» **Document section**:
FGM Is Happening Here
D.C. Area Doctor Writes About Instances of FGM He Witnesses Weekly in His Exam Room
#EndFGMToday Says Medical Community Must Come Together to Condemn Female Genital Mutilation in America
WASHINGTON—In a new op-ed for The Hill, an obstetrician writes that how, a few times a week in his office, a moment in the exam room hangs thick in the air. A woman’s body stiffens, her spirit crumples. She has been violated in the most horrific of ways—the intimate parts that make her a woman knifed off in a barbaric ritual.
“As an OB/GYN doctor practicing in a suburb of Washington, D.C., I see women every day in my office that have some form of this practice known as female genital mutilation (FGM),” shares Dr. Saul Weinreb. “Alarmingly, the number of U.S. women and girls who have undergone or are at risk of undergoing this horrific practice has more than tripled over the last two decades due to the rapid growth of immigrants from countries where the risk of FGM is greatest.
“My personal experience as a physician administering to patients in Prince George’s County, Maryland, confirms a 2013 Population Reference Bureau census finding that there are approximately 500,000 women and girls in the United States that have undergone or are at risk of the procedure,” he continued for The Hill.

» **Assignment**: Rewrite the passage of the FGM text that starts at "FGM Is Happening" and ends at "a barbaric ritual.", putting "OB/GYN" in place of "obstetrician".

» **Information shown**:
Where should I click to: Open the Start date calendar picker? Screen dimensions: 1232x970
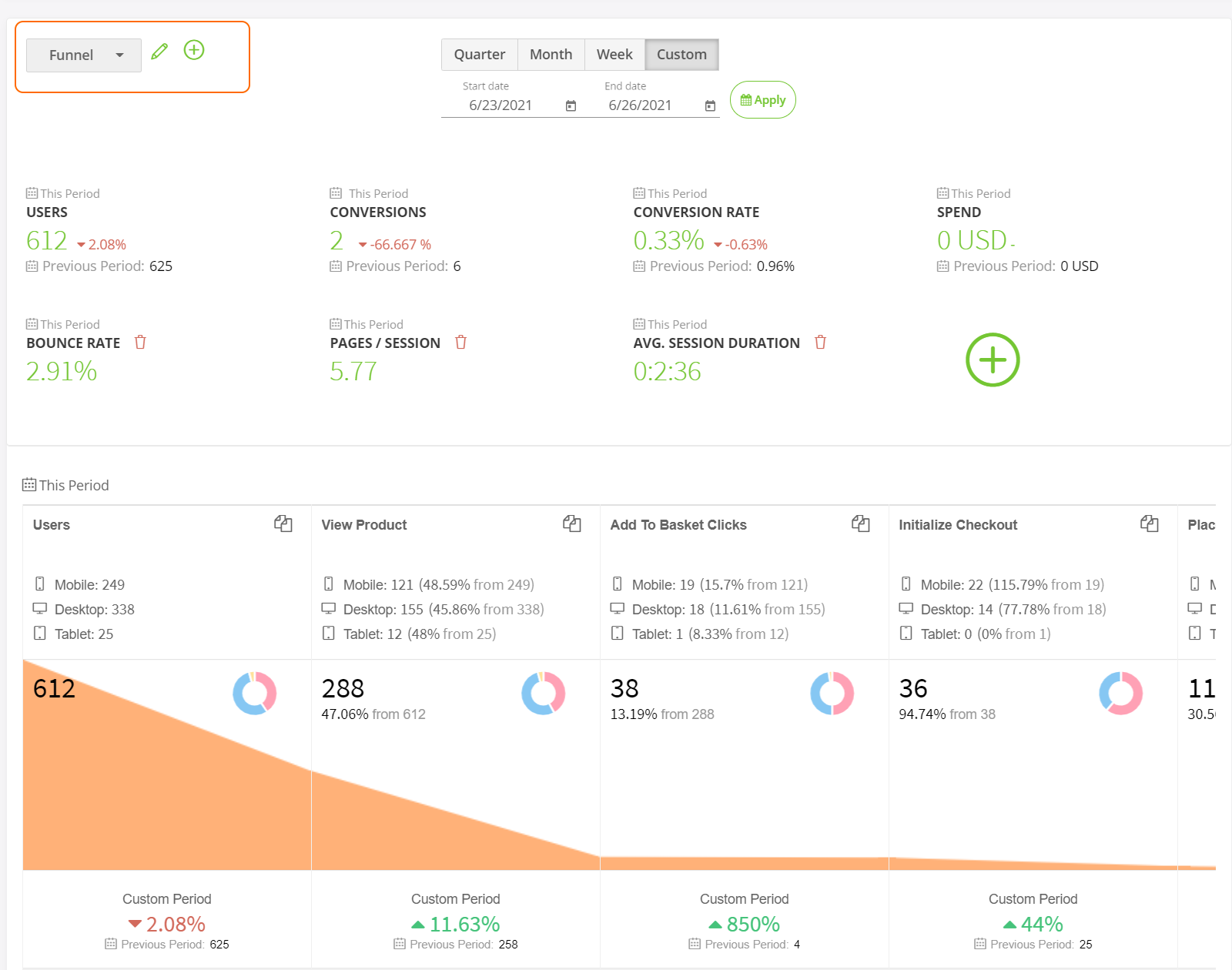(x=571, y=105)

---

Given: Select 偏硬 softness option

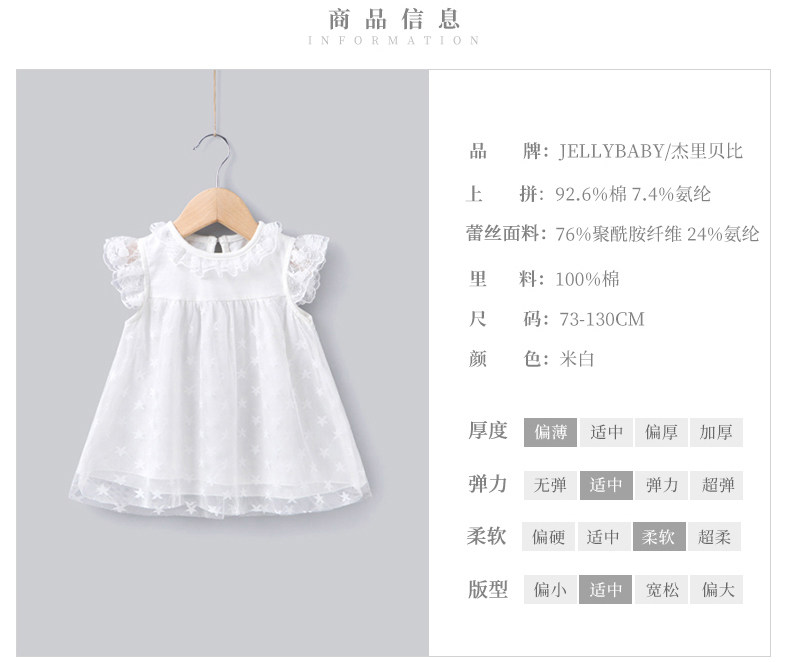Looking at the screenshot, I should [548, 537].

--

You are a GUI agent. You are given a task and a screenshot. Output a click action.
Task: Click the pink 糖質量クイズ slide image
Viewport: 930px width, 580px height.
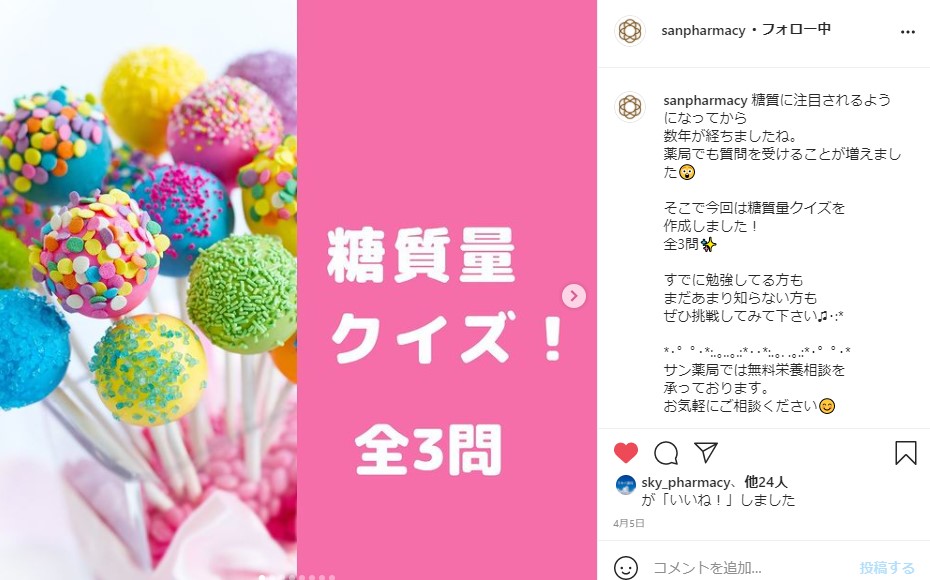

» **Written answer**:
FGM Is Happening Here
D.C. Area Doctor Writes About Instances of FGM He Witnesses Weekly in His Exam Room
#EndFGMToday Says Medical Community Must Come Together to Condemn Female Genital Mutilation in America
WASHINGTON—In a new op-ed for The Hill, an OB/GYN writes that how, a few times a week in his office, a moment in the exam room hangs thick in the air. A woman’s body stiffens, her spirit crumples. She has been violated in the most horrific of ways—the intimate parts that make her a woman knifed off in a barbaric ritual.